Mumbai: Gold is set to advance by as much as 15 per cent before the end of next year as the Federal Reserve goes slow on increasing interest rates and the dollar remains subdued, buoying bullion demand, according to Templeton Emerging Markets Group.

“The Fed is going to increase the rates by a little bit but not excessively and there is no guarantee that a rise in interest rates will put people off,” Executive Chairman Mark Mobius said in an interview at a Bloomberg event in Mumbai. “A lot will depend on the real rates.”

Bullion has rallied 19 per cent in 2016 as concern over the health of the global economy, loose monetary policies and the UK’s vote to leave the European Union fanned demand. After raising rates last December for the first time in almost a decade, Fed policy makers have stood pat on borrowing costs in the six meetings since. While the dollar gained to the highest since March on Monday on speculation that rates may soon climb, it remains lower this year.

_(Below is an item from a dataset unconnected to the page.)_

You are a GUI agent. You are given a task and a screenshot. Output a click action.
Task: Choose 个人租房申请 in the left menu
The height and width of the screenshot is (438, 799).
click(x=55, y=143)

“The US dollar is not that strong and may even decline,” said Mobius, who also highlighted prospects for increased central bank buying of bullion. “So if that happens, gold gets more expensive.”

Gold for immediate delivery traded little changed at $1,266.30 an ounce at 2:36 pm in Singapore after rising last week, according to Bloomberg generic pricing. It surged to $1,375.34 in July after the aftermath of the Brexit vote in the UK, the highest since March 2014.

While Fed funds futures show the odds of a rise in December have climbed, investors are still ploughing funds into gold-backed exchange-traded funds, with holdings at the highest in more than three years last week. The probability of a December hike is about 68 per cent, from 59 per cent at the start of the month.

Mobius’s forecast for a higher gold price in 2017 even as the Fed proceeds to raise rates is similar to the outlook from participants at last week’s London Bullion Market Association conference in Singapore. Bullion will trade at $1,347.40 in a year’s time, according to a survey of people at the gathering.

Federal Reserve Bank of San Francisco President John Williams said on Friday he’d support one increase in 2016 and a few more next year. Central bank officials next meet November 1-2, the week before the US presidential election, and again in mid-December. Williams — who doesn’t vote on policy this year — also said he would have supported a September increase.